It’s not just the right though, there’s huge amounts of disenfranchised voters. Just had a look at 2023 government poling. 26% of people polled indicated that they trusted politican parties.

Sure. You’re kinda making up out of context statistics though.

Australians place high trust in the police (68%) and the courts and judicial system (59%). Australian’s trust in the federal government has also increased significantly from 38% in 2021 to 46% in 2023. This exceeds the OECD average of 39%, placing Australia in the top 10 of the 30 countries surveyed.

https://www.apsc.gov.au/about-us/working-commission/who-we-are/media-releases-and-statements/media-statement-public-institutions-are-well-trusted-australia

https://www.apsreform.gov.au/sites/default/files/resource/download/Feb%202024%20-%20Democracy%20Report%20-%20with%20Alt%20text_0.pdf

Dude I’m not about to read a 53 page report.

The above says trust is higher than it was and it’s significantly higher than other OECD.

There’s a page that links to public trust and political parties are at 26% trust.
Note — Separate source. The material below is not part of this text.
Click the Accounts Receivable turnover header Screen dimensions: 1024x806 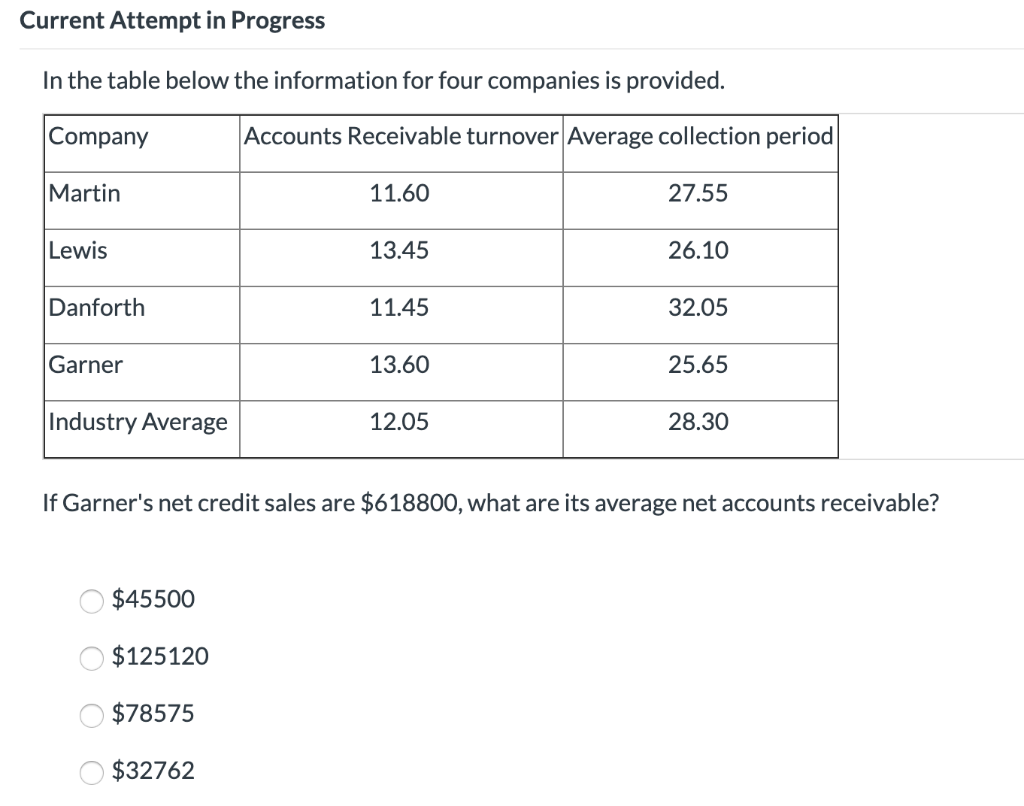coord(401,136)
Even then, 46% of your population trusting a federal government is absolutely shit. Just because we’re in the top 10 of 30 countries doesn’t exactly mean that much. I mean we’re in the top 20 for racial equality, does that mean we’re all good?

What’s a good number?

It’s not mate, its just that the absolute grifting bastards in the UK and US over the last decade have completely reset everyones standards for corruption.

You can’t tell me that the Paladin debacle where half a fucking billion dollars was given to a company with no employees, registered to a beach hut, wasn’t collossal corruption.

NACC not investigating robodebt
Gladys and her fat boyfriend’s rorts
The treatment of the ATO whistleblower
The ATO commissioners son and daughter ripping off $105m of PAYG tax.

I could fill a page off the top of my head, the country has a real problem.